Am Sonntagnachmittag treten die Eisbären bei den Kölner Haien an (17 Uhr/live bei Sport 1), nach den jüngsten Ergebnissen sind sie dort klarer Außenseiter. Endlos viele Niederlagen sollten sich die auf Platz neun abgerutschten Berliner allerdings nicht mehr erlauben, sonst könnte es passieren, dass Jodoin gar nicht mehr so viele Spiele hinter der Bande erlebt. Noch sagt er: „Die Lösung unserer Probleme liegt in uns selbst und kommt nicht von außen.“ Ein Satz ohne Hintergedanken, aber womöglich einer, der keine lange Halbwertszeit hat. Jodoin kann sich im Moment noch der Rückendeckung aus der Chefetage sicher sein. Stéphane Richer, Sportlicher Leiter der Eisbären, sagte am Freitagabend: „Der Trainer hat unser Vertrauen.“

„Aufhören“ rufen selbst die ganz treuen Fans

Ob Jodoin auch noch das uneingeschränkte Vertrauen der Fans genießt, darf zumindest bezweifelt werden. Selbst aus dem Stehplatzblock kamen gegen Schwenningen deutliche Signale: „Aufhören“, hieß es zwischendurch, nach dem 1:3 dann „Wir wollen die Eisbären sehen!“. Und die Kommentare einiger Anhänger auf den Eisbären-Seiten in den sozialen Netzwerken, sollte sich der Berliner Coach besser gleich ganz schenken. Dort wird gefühlt in jedem dritten Beitrag ein neuer Trainer gefordert. Der müsste es allerdings auch erst einmal schaffen, die Mannschaft irgendwie wachzurütteln. 58 Mal schossen die Berliner am Freitagabend aufs Tor des Gegners, aber das ist derzeit wie vernagelt. „Vielleicht wollen wir einfach zu viel, schaffen das nicht, und dann gehen die Spiele so aus“, versuchte Kapitän André Rankel das aktuelle Dilemma zu erklären.

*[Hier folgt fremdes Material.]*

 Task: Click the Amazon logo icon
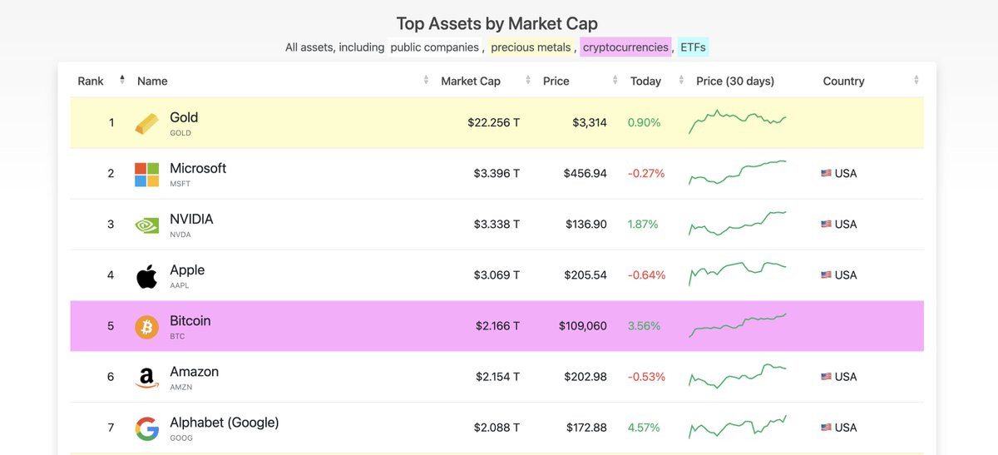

Dass der Chefcoach nicht die Alleinschuld für die Misere trägt, sollte allerdings auch dem größten Jodoin-Gegner klar sein. Immerhin war der Kanadier bereits in der erfolgreichen vergangenen Saison ein wesentlicher Bestandteil des Trainerteams und viele Spieler waren von der Art der Arbeit und der Ansprache Jodoins begeistert. Bei einigen Profis klang sogar durch, dass die starke Hauptrunde 2017/18 und der Einzug ins Finale um die deutsche Meisterschaft eher mehr Verdienst von Jodoin als von Uwe Krupp gewesen sei.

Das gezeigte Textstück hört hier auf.